The literature review highlighted problems in some of the research which has been undertaken to evaluate Wolbers' methods. The complexity of the theoretical foundation of these methods has not been fully grasped by some researchers and this has produced contradictory conclusions. Other researchers have limited the application of their findings by using non standard formulations with the result that their experimental data cannot be used to inform conservation practice. Some papers were characterised by a lack of rigour researchers drew broad and occasionally specious conclusions from narrow experimental data. 
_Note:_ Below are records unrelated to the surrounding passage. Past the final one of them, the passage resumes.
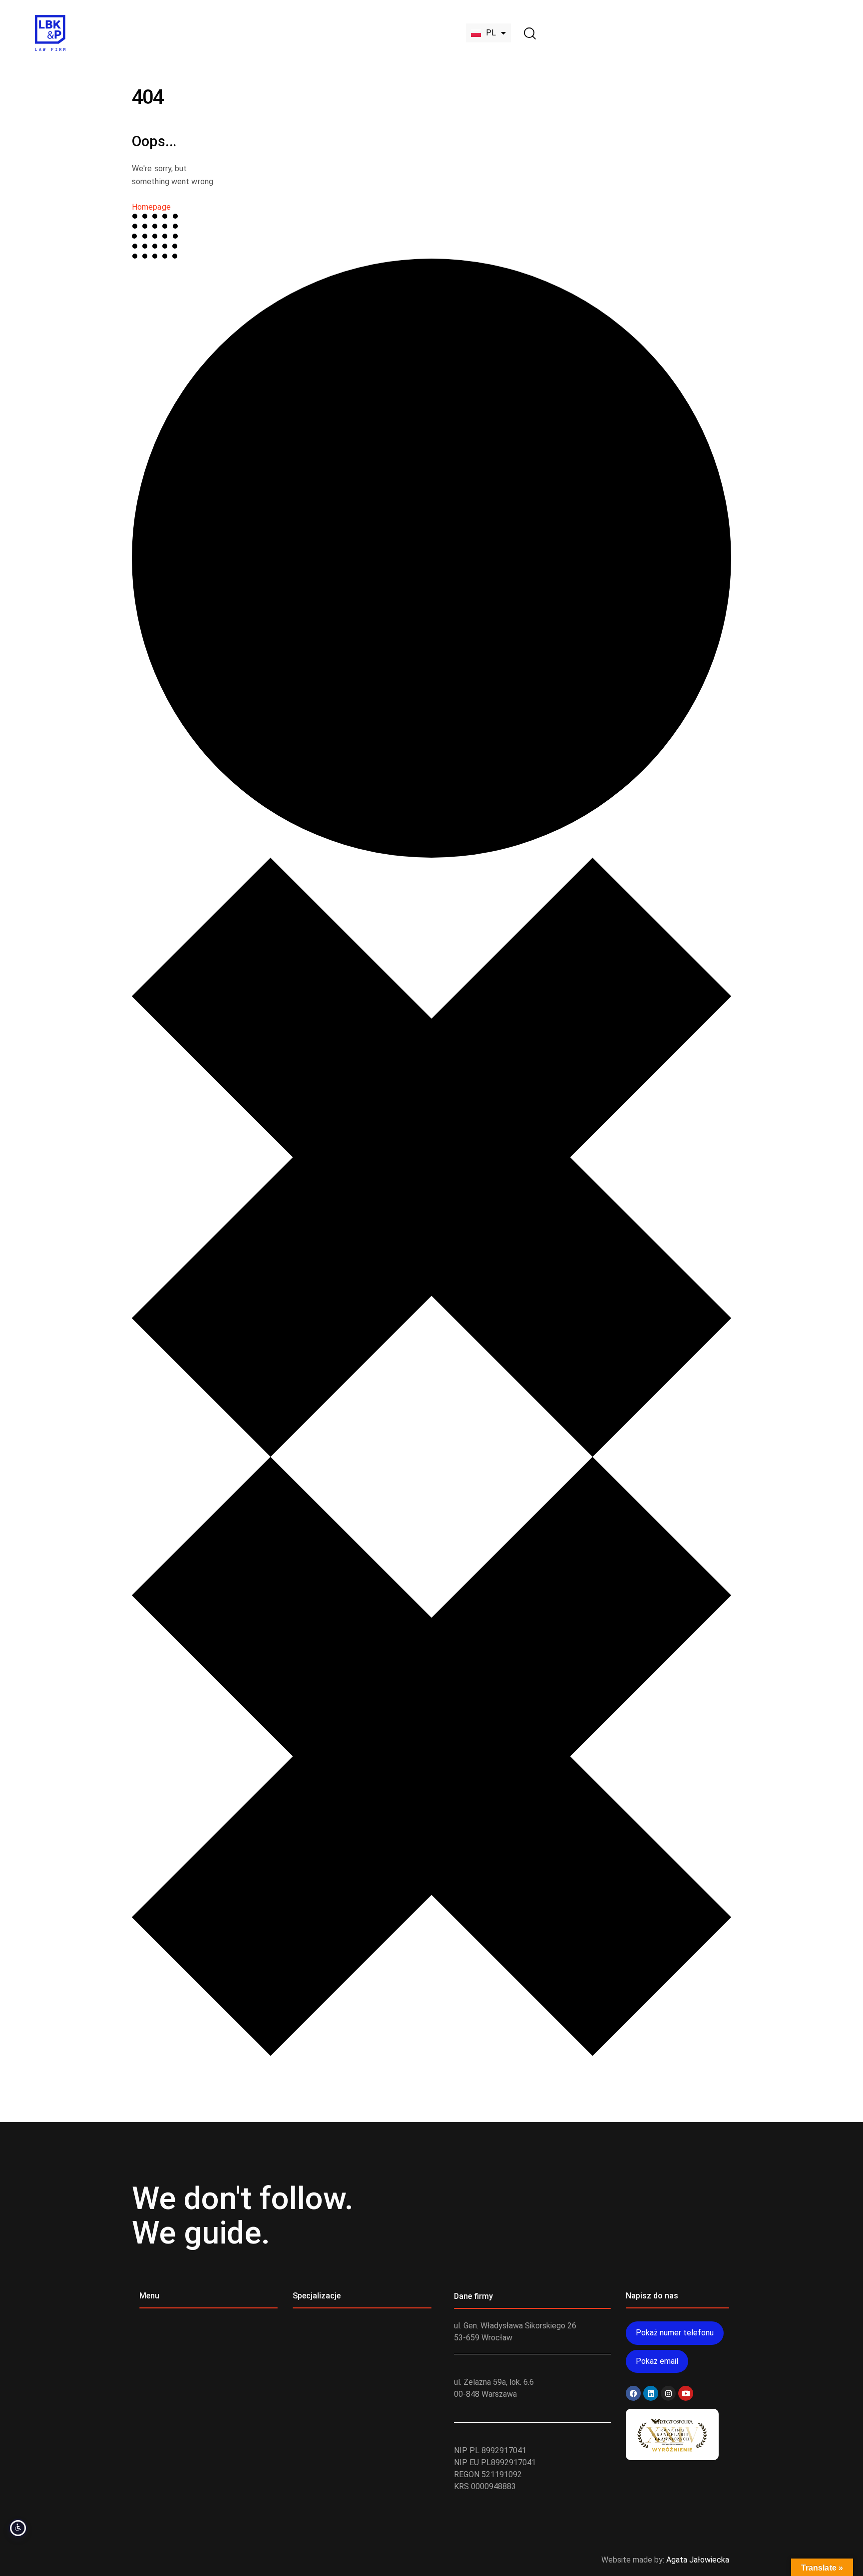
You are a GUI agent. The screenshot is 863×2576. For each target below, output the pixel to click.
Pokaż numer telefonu (675, 2332)
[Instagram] (668, 2393)
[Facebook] (633, 2393)
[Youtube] (685, 2393)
Some of the confusion which is evident in the literature has been a result of the haphazard dissemination of both basic principles and changes to formulations and clearance procedures. The 'Notes' intended to accompany a two-week programme of lectures and practical experience of the methods have been the primary source of information. These were never formally published and as a result bootlegged photocopies have circulated the profession as conservators have tried to come to grips with new approaches to cleaning.

Wolbers is planning to publish a book on his methods in the near future, which will at least partly address this problem. Communicating changes as these new methods evolve remains problematic. Although clear and logical guidelines for clearance procedures for aqueous cleaning solutions and solvent gels were published in a conservation newsletter in 19903, it is apparent from the literature that this has been insufficient to ensure they are widely known and understood.

More than ten years after the introduction of Wolbers' cleaning methods it is still not possible to make an informed and objective comparison of the potential damage from a traditional cleaning treatment and that which may occur as a result of using Wolbers' methods.

Wolbers has made a significant contribution to conservation. Whether individual conservators adopt his methods or not, he has facilitated and extended the theoretical basis for cleaning which has had an inevitable impact on conservation practice. Many of the materials used by Wolbers are not new to conservation. Enzymes have been used in paper conservation, wax pastes in paintings conservation, gels in furniture conservation.

However, perhaps Wolbers' most significant contribution to conservation practice has been to propose a coherent cleaning strategy based on a general chemical characterisation of both the substrate and overlying layers which can be used to formulate a conservation treatment as controllable and selective as possible. This general approach may prove to be as important as the new materials introduced to solve individual cleaning problems.

References

1. Lang, S.,  A Review of Literature Published in Response to Wolbers' resin Soaps, Bile Soaps and Solvents Gels, Final Year Research Project, RCA/VA Joint Course in Conservation, 1998.
2. Wolbers, R., Sterman, N. and Stavroudis, C.,  Notes for the Workshop on New Methods in the Cleaning of Paintings, Getty Conservation Institute, 1990.